O.K., so you say I should accord. Jay a break: Most people usually nod off by the time Jay hits the tube at 11:30. More folks are watching TV at 10 p.m. anyway, and they’ll to all appearance hold fast about for Jay’s monologue, or his "Jaywalking" bit walking through Universal’sitting theme park and interviewing any lame movie star waddling by. I’ll buy that. In fact, Nielsen says HUT application (that’s Nielsen-speak for the sake of homes using TVs) is up through about 50% at 10 p.m. excessively the 11:30 time slot. So, heck, put to hire’s hike Jay’s 4.6 million viewers by, assert, 50%, giving him the benefit of the doubt. That estate he gets a whopping 6.9 million viewers, or not plenteous more than the calculate of folks who tuned in this year to NBC’sitting snorefest, Las Vegas.
The Price May Be RightMaybe I’m underestimating Jeff Zucker & Co. This is not just about drawing big audiences. This is about packing the basis line. Check out the junk he fills NBC’s cable channels with—Real Housewives of Atlanta. (Oh, please.) But the cable channels make money, buckets of it, by dint of. creating cheap shows that bring in plenty viewers to ring the registers. Jay should do that as considerably. He’s likely to get a $30 million stipend, but his shows will only cost $2 million a week or so to produce, even with his salary factored in. Check that off against the $3 million or so it costs to produce each of the five 10 p.m. shows that NBC puts in the time slots that Jay be pleased succeed, and you’re mucho millions against us.
This is not to suggest Zucker should get ready to do some victory laps—at least, not just even now. He did manage to keep Jay from jumping to ABC. (Leno says that was a rumor started by "a disgruntled employee—me.") Will Jay’s old viewers lull stick around to watch Conan O’Brien at 11:30 after Jay has tickled their funny bones? And will the persons who follow Jay to the new time slot have the right demographics for TV advertisers? Jay’s viewers have a median mature years of 55, according to Nielsen, compared by the average NBC 10 p.m. viewer of about 52. Might not sound like much to you and me, moreover to advertisers who dare consumers are no longer relevant back the time of life of 54 this is serious moonshine. (Indeed, Jay’s ads sell for $43,100 as being 30 seconds, according to Nielsen, compared with NBC’s $152,000 price tag in the place of its regularly scheduled shows.)
Let’s correct say that Jay does bring in those 7 million or so viewers later than moving to 10 p.broil, and he gets a nice gift up in ad sales, maybe to, say, $110,000 for 30 seconds.
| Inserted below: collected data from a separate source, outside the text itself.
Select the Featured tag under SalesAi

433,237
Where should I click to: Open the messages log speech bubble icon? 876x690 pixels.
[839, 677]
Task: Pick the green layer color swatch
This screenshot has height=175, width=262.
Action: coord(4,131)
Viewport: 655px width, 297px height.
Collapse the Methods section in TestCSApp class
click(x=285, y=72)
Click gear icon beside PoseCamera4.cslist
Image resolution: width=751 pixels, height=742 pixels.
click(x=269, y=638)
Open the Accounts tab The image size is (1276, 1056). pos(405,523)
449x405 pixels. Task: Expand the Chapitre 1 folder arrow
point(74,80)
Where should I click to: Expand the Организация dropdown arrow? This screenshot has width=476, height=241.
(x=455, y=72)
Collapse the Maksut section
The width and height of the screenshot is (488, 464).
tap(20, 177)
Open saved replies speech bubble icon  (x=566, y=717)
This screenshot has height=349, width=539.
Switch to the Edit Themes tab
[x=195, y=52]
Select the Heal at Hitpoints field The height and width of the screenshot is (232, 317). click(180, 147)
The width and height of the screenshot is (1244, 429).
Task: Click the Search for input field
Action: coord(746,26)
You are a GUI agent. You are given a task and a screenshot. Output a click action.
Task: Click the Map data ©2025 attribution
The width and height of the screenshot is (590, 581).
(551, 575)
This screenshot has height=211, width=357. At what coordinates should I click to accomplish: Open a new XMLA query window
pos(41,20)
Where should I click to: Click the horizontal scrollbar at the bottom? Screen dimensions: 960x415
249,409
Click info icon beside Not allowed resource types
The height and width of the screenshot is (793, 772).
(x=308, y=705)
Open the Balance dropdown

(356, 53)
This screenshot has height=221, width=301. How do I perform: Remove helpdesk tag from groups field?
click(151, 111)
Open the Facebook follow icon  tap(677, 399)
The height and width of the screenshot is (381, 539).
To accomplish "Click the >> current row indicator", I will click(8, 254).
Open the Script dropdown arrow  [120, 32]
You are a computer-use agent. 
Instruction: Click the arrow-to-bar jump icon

Well, that starts to look pretty good, especially since the costs for the show are so low. "This is a show that could moreover be great for product placements," adds Brad Adgate, a senior vice-president at Horizon Media Research. Adgate figures Jay’s homespun, nonthreatening TV persona is just what Madison Avenue wants in these troubled times. Maybe.
Too Much Jay?But can America take five nights a week of Jay Leno in prime time, no matter how saccharine his giving? I remember that TV viewers OD’d on too crowd days of Regis Philbin and his monocolored ties on Who Wants to Be a Millionaire? Same for NBC’s current game show Deal or No Deal, which is looking a bit overplayed these days.
All of which means that, once his make known starts airing this loss of eminence, Jay had better bring something new to youth time. That brings me back to Jeff Zucker, who in some way always manages to come up with something that, at the very least, is interesting. Sometimes it works, too.